Work required:
Return every line of the data below, exactly.

-- Opening Marker --

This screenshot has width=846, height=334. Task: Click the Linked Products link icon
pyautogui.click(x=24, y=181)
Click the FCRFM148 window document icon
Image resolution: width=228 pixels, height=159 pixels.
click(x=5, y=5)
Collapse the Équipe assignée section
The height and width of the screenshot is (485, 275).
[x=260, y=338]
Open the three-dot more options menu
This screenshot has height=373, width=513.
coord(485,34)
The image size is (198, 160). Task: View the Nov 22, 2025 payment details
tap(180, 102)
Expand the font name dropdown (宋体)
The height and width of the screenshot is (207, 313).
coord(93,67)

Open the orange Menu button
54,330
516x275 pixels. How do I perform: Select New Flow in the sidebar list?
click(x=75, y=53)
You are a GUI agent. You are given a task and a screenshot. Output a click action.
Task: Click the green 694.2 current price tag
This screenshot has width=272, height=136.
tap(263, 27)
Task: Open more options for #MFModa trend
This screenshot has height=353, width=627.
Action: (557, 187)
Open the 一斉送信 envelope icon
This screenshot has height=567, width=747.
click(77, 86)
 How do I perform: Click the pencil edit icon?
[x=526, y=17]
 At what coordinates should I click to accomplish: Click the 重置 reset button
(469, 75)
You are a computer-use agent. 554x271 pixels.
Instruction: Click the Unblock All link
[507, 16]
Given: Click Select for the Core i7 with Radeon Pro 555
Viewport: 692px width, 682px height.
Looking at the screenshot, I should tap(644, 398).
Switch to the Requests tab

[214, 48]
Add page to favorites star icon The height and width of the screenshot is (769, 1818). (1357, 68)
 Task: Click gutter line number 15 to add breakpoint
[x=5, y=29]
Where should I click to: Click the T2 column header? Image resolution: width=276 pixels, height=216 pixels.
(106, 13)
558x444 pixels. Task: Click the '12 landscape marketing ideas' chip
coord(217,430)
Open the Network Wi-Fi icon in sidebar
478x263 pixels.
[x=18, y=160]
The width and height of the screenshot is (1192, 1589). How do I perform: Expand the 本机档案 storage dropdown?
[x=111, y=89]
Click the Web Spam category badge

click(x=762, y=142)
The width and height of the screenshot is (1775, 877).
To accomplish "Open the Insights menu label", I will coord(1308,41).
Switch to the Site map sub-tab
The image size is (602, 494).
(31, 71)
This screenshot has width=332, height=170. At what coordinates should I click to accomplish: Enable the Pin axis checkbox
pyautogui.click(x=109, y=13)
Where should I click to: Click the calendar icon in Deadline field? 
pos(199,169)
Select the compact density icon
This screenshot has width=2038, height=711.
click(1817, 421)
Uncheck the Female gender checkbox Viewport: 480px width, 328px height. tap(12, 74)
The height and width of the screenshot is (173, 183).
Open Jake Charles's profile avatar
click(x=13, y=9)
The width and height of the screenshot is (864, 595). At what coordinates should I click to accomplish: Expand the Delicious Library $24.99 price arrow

-- Closing Marker --

Result of the task:
This screenshot has width=846, height=334. Task: Click the Linked Products link icon
pyautogui.click(x=24, y=181)
Click the FCRFM148 window document icon
Image resolution: width=228 pixels, height=159 pixels.
click(x=5, y=5)
Collapse the Équipe assignée section
The height and width of the screenshot is (485, 275).
[x=260, y=338]
Open the three-dot more options menu
This screenshot has height=373, width=513.
coord(485,34)
The image size is (198, 160). Task: View the Nov 22, 2025 payment details
tap(180, 102)
Expand the font name dropdown (宋体)
The height and width of the screenshot is (207, 313).
coord(93,67)

Open the orange Menu button
54,330
516x275 pixels. How do I perform: Select New Flow in the sidebar list?
click(x=75, y=53)
You are a GUI agent. You are given a task and a screenshot. Output a click action.
Task: Click the green 694.2 current price tag
This screenshot has width=272, height=136.
tap(263, 27)
Task: Open more options for #MFModa trend
This screenshot has height=353, width=627.
Action: (557, 187)
Open the 一斉送信 envelope icon
This screenshot has height=567, width=747.
click(77, 86)
 How do I perform: Click the pencil edit icon?
[x=526, y=17]
 At what coordinates should I click to accomplish: Click the 重置 reset button
(469, 75)
You are a computer-use agent. 554x271 pixels.
Instruction: Click the Unblock All link
[507, 16]
Given: Click Select for the Core i7 with Radeon Pro 555
Viewport: 692px width, 682px height.
Looking at the screenshot, I should tap(644, 398).
Switch to the Requests tab

[214, 48]
Add page to favorites star icon The height and width of the screenshot is (769, 1818). (1357, 68)
 Task: Click gutter line number 15 to add breakpoint
[x=5, y=29]
Where should I click to: Click the T2 column header? Image resolution: width=276 pixels, height=216 pixels.
(106, 13)
558x444 pixels. Task: Click the '12 landscape marketing ideas' chip
coord(217,430)
Open the Network Wi-Fi icon in sidebar
478x263 pixels.
[x=18, y=160]
The width and height of the screenshot is (1192, 1589). How do I perform: Expand the 本机档案 storage dropdown?
[x=111, y=89]
Click the Web Spam category badge

click(x=762, y=142)
The width and height of the screenshot is (1775, 877).
To accomplish "Open the Insights menu label", I will coord(1308,41).
Switch to the Site map sub-tab
The image size is (602, 494).
(31, 71)
This screenshot has width=332, height=170. At what coordinates should I click to accomplish: Enable the Pin axis checkbox
pyautogui.click(x=109, y=13)
Where should I click to: Click the calendar icon in Deadline field? 
pos(199,169)
Select the compact density icon
This screenshot has width=2038, height=711.
click(1817, 421)
Uncheck the Female gender checkbox Viewport: 480px width, 328px height. tap(12, 74)
The height and width of the screenshot is (173, 183).
Open Jake Charles's profile avatar
click(x=13, y=9)
The width and height of the screenshot is (864, 595). At what coordinates should I click to accomplish: Expand the Delicious Library $24.99 price arrow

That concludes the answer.